25 Novembre 2018

DISCUSSIONE SULLA LOTTA CONTRO I CIE IN ITALIA, COME RICOMINCIARE

Parte Prima

Parte Seconda

Parte Terza

Il prossimo 30 novembre il Centro Accoglienza Straordinaria (CAS) per rifugiati e richiedenti asilo di via Corelli, in Milano, sarà chiuso e trasformato in un centro d’espulsione per immigrati “irregolari”.
Con questa decisione il governo di Lega e Cinque Stelle vuole marcare, innanzitutto simbolica-mente, la propria differenza rispetto all’approccio del governo precedente, che del “modello di accoglienza” milanese aveva fatto un suo fiore all’occhiello. Com’era prevedibile, la “linea Salvini” provoca malumori e resistenze da parte di numerosi soggetti e operatori che della “seconda accoglienza” avevano fatto il proprio mestiere e il modo di salvarsi l’anima in un “mondo senza cuore” com’è l’attuale.
Nel mentre riaffermiamo la “banalità di base” secondo cui non esiste una differenza sostanziale e di principio tra “Minniti e il suo mondo” da una parte e la “banda Salvini” dall’altra, così come non esiste una differenza sostanziale e di principio tra “fascismo” e “democrazia” – fra essi funzionando invece un sistema di avvicendamenti, più o meno pacifici, e porte girevoli –, vogliamo qui sottoline-are il fatto che la storia che ha portato nel 2014 alla chiusura dei CIE (Centri di Identificazione ed Espulsione) è ora oggetto di una interessata distorsione e rimozione.
Secondo questa operazione, per nulla innocente, di riscrittura della storia i CIE sarebbero stati “superati” grazie alle pressioni esercitate, con impegno equo-solidale e spirito di partecipazione, dalla “società civile”. Le cose andarono ben diversamente: i CIE furono distrutti (ne rimangono 5 su 13) dall’azione diretta degli uomini e delle donne che vi erano rinchiusi, sostenuti da un certo numero di individui e collettivi che, all’esterno, seppero rispondere a una domanda già “classica” di fronte all’orrore e all’abominio: “Se non ora, quando?”. Ed è solo a fronte della loro palese ingovernabilità che è poi subentrato un modello più articolato e di maggiore portata, anche sul piano internazionale, com’è quello varato lo scorso anno dal ministro dell’Interno Minniti e ridefinito oggi dal suo successore Salvini.

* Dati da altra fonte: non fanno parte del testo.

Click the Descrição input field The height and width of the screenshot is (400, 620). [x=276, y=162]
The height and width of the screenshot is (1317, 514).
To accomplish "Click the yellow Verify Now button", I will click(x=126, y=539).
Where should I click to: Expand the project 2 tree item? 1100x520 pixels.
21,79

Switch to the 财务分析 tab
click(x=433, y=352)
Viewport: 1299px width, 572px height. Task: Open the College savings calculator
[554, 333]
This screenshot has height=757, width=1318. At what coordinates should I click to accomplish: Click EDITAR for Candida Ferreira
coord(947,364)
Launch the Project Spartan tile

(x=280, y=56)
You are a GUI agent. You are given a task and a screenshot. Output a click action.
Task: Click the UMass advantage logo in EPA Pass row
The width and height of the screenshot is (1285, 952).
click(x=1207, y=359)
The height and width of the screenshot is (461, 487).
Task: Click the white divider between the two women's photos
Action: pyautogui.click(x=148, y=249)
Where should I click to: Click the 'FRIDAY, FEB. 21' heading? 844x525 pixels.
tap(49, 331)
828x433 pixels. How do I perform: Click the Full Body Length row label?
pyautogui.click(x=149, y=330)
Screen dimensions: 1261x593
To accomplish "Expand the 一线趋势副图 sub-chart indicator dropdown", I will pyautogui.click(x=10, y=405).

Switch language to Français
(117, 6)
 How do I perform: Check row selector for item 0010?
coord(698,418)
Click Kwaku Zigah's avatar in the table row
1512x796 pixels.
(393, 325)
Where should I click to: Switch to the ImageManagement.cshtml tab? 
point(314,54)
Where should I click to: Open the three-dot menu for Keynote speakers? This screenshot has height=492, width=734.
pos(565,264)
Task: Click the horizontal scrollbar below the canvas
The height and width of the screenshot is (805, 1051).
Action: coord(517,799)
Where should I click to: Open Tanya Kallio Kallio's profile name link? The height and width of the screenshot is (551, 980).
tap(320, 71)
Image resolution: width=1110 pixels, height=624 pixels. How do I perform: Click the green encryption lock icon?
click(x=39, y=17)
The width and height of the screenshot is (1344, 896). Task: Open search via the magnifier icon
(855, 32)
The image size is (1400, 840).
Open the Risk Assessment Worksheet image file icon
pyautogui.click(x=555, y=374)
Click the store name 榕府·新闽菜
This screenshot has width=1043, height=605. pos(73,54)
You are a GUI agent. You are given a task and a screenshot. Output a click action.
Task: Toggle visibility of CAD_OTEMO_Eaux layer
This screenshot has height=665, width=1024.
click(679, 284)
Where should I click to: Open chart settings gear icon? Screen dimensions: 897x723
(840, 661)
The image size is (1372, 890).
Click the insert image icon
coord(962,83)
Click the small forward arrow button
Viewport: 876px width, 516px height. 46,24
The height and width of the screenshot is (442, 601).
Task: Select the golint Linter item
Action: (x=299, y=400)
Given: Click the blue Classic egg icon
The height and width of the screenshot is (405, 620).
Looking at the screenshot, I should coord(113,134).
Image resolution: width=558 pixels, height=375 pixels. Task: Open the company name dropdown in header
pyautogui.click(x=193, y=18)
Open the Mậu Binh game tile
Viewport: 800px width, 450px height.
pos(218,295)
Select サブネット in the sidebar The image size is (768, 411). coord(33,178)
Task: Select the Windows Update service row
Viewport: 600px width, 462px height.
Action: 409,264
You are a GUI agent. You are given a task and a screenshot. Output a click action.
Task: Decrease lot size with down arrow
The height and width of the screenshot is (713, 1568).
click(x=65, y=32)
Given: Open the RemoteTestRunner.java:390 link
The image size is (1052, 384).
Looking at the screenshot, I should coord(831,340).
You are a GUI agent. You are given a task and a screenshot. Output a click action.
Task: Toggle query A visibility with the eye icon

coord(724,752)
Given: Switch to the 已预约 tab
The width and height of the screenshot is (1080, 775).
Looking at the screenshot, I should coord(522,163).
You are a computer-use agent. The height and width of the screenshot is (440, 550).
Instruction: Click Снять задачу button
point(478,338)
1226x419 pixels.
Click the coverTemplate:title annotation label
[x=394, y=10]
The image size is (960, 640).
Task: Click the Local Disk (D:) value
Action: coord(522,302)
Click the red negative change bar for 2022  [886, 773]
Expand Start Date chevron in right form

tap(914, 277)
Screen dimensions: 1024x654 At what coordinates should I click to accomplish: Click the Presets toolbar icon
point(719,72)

Questa e non altra è la storia di lager quali Corelli, innanzitutto, Gradisca di Isonzo, Bologna, Modena, Crotone, Torino, Lecce, Roma.
Domenica 25 novembre vogliamo farcela raccontare, per poi discuterne con loro, da compagne e compagni di varie parti d’Italia che hanno partecipato a questa storia di lotte. Per continuarla.